SOURCE EXTRACT:

———

# Best mount for a GPS on a tadpole?



## rlt (26 Apr 2010)

I have a Garmin 705 - excellent piece of kit - which I've mounted to the boom, which means that it's difficult to read the display because it is at such an angle. Ideally I'd like a stand which props it up at about 45˚ to the boom, but I've not found any such thing...

Any ideas or solutions, anybody?


----------



## Auntie Helen (27 Apr 2010)

I have exactly the thing!

Hold on a tic, I shall go and take a photo...

This is on a Trice Q, at the end of the upright on the boom which holds the light/front derailleur. 

I bought a handlebar stem - there were various sizes and designs and I just went for the one that was cheapest. I then cut the bottom off it (it was longer than necessary) as it made it hard to get my water bottle in and out. It works really well.












With satnav in place:





View from the cockpit (except I don't cycle in crocs):


----------



## Sambu (27 Apr 2010)

you shouldn't do anything in crocs!


----------



## ufkacbln (27 Apr 2010)

Sambu said:


> you shouldn't do anything in crocs!



Not even SPD Crocs?


----------



## ufkacbln (27 Apr 2010)

Back to business....

The Minoura SpaceGrip is a fantastic piece of kit for recumbents... In this case they can be mounted on the post with the "bar" towards the seat, and you can then put the GPS on this and angle as required.


Secondly you can mount a bar end (or ends) as in Helen's pictures and mount the GPS on these.

The final option (if you don't use the bottle cage) is to take a short piece of tubing and drill a small hole (4mm) through it, then fasten this to the cage bolt, giving a mount that can again angle the GPS.


----------



## ufkacbln (27 Apr 2010)

Not quite the best image, but here is my 705 mounted on the fairing in a similar manner as to the suggestion for the derailleur post. I use the bar ends for lighting




[/IMG]


----------



## rlt (29 Apr 2010)

Many thanks to all - I am looking at the Minoura Space Grip, which is new to me. Hoping it will fit to the boom, which is probably 50mm diameter; I'll report back when I've had a chance to try it.


----------



## rlt (29 Apr 2010)

Auntie Helen said:


> I have exactly the thing!
> 
> Hold on a tic, I shall go and take a photo...
> 
> ...



Hi

Many thanks for this: I should have noted that I don't have a derailleur extension on my trike; I have a Rohloff hub and therefore ordered the trike without the extension tube. With hindsight...


----------



## PalmerSperry (30 Apr 2010)

rlt said:


> Many thanks for this: I should have noted that I don't have a derailleur extension on my trike; I have a Rohloff hub and therefore ordered the trike without the extension tube. With hindsight...



How about the ICE computer mount? (Or something homegrown based upon the basic idea[1].)

[1] Which might be better for a Edge rather than a normal cycle computer as more room might be needed behind the bottle cage?


----------



## rlt (1 May 2010)

———

DATA SECTION:
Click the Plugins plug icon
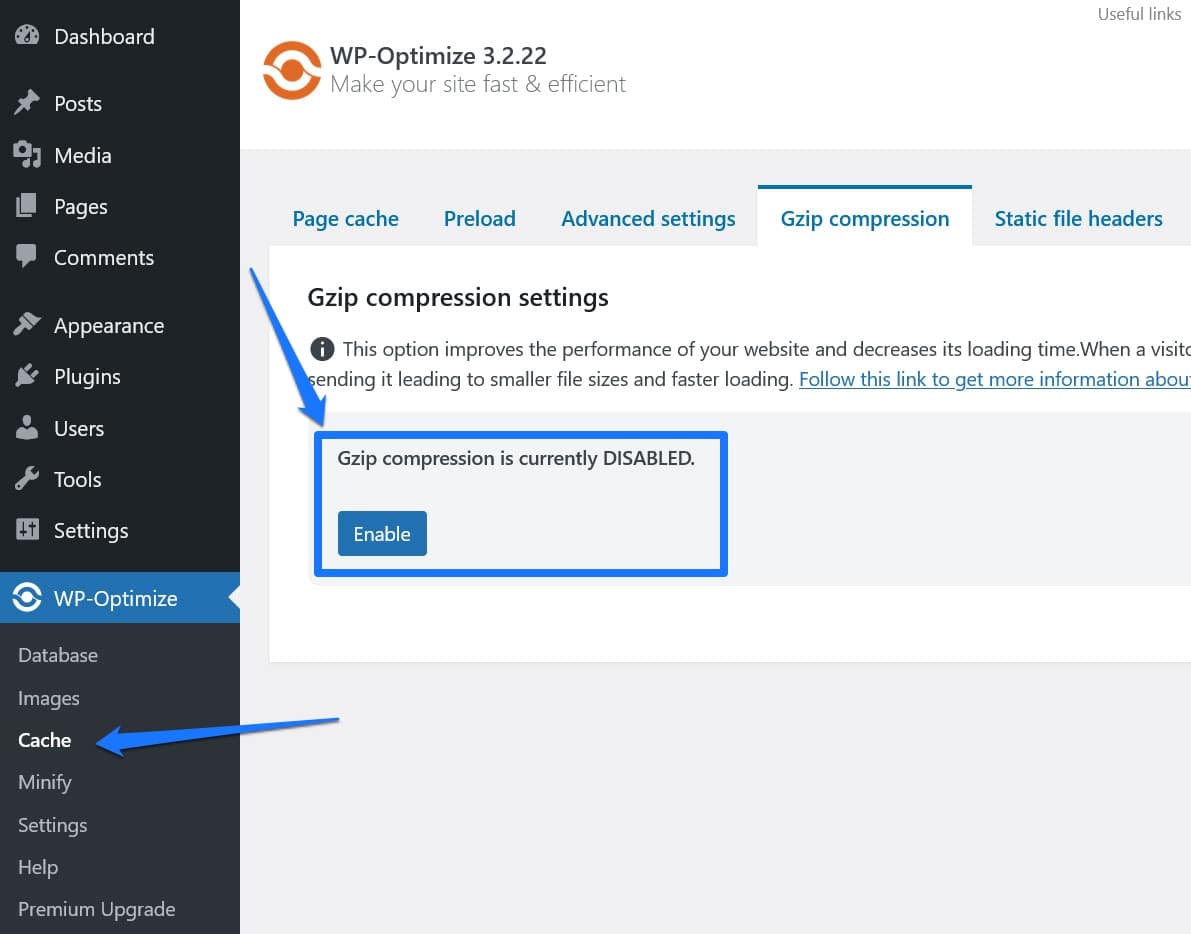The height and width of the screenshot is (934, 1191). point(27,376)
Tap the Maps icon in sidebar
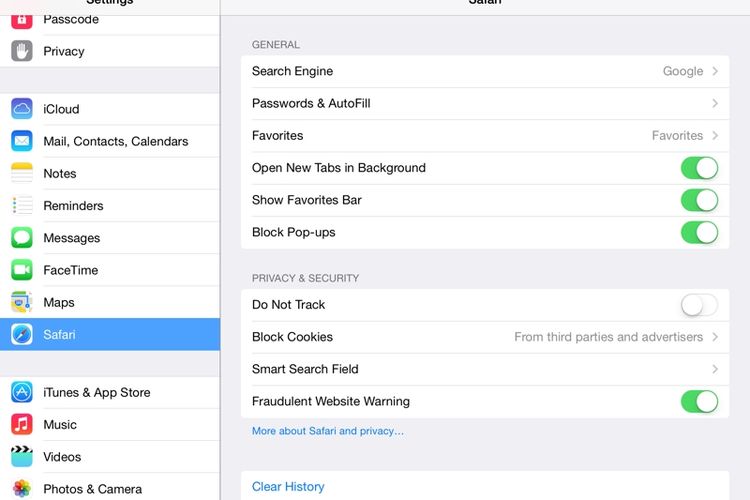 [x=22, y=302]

———

THINGS TO DO:
(1) Answer these questions about the GPS-mount thread:
(a) What item did Auntie Helen buy to build her mount?
(b) What size of hole does ufkacbln suggest drilling through the short piece of tubing?
(c) What kind of hub does rlt have on the trike?
(2) Duplicate the part of the GPS-mount thread that begins at the words "Secondly you can" and stops after the words "angle the GPS.".
The listing plays no part in this work.

LIST OF SOLUTIONS:
(1)
(a) A handlebar stem.
(b) 4mm.
(c) A Rohloff hub.

(2)
Secondly you can mount a bar end (or ends) as in Helen's pictures and mount the GPS on these.

The final option (if you don't use the bottle cage) is to take a short piece of tubing and drill a small hole (4mm) through it, then fasten this to the cage bolt, giving a mount that can again angle the GPS.